- [EXERCISE TASK]: Swap every "element" for "item" in the entries from the line containing "At what (x,y)" through the end of the entries, inclusive, and give only those lines back with everything else unchanged.
## start STORED DATA
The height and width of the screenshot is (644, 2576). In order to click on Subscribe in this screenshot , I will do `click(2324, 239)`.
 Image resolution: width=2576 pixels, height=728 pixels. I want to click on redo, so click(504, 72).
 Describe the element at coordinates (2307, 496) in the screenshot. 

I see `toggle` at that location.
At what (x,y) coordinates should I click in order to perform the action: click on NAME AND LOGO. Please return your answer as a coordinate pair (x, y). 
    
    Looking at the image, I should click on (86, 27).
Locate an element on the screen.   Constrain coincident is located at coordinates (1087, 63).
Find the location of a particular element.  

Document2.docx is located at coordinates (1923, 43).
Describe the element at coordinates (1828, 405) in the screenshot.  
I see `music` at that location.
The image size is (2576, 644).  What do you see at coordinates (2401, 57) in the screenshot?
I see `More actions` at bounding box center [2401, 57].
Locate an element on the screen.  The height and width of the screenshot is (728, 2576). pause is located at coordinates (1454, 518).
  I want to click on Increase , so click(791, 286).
## end STORED DATA
- [EXERCISE RESPONSE]:
At what (x,y) coordinates should I click in order to perform the action: click on NAME AND LOGO. Please return your answer as a coordinate pair (x, y). 
    
    Looking at the image, I should click on (86, 27).
Locate an item on the screen.   Constrain coincident is located at coordinates (1087, 63).
Find the location of a particular item.  

Document2.docx is located at coordinates (1923, 43).
Describe the item at coordinates (1828, 405) in the screenshot.  
I see `music` at that location.
The image size is (2576, 644).  What do you see at coordinates (2401, 57) in the screenshot?
I see `More actions` at bounding box center [2401, 57].
Locate an item on the screen.  The height and width of the screenshot is (728, 2576). pause is located at coordinates (1454, 518).
  I want to click on Increase , so click(791, 286).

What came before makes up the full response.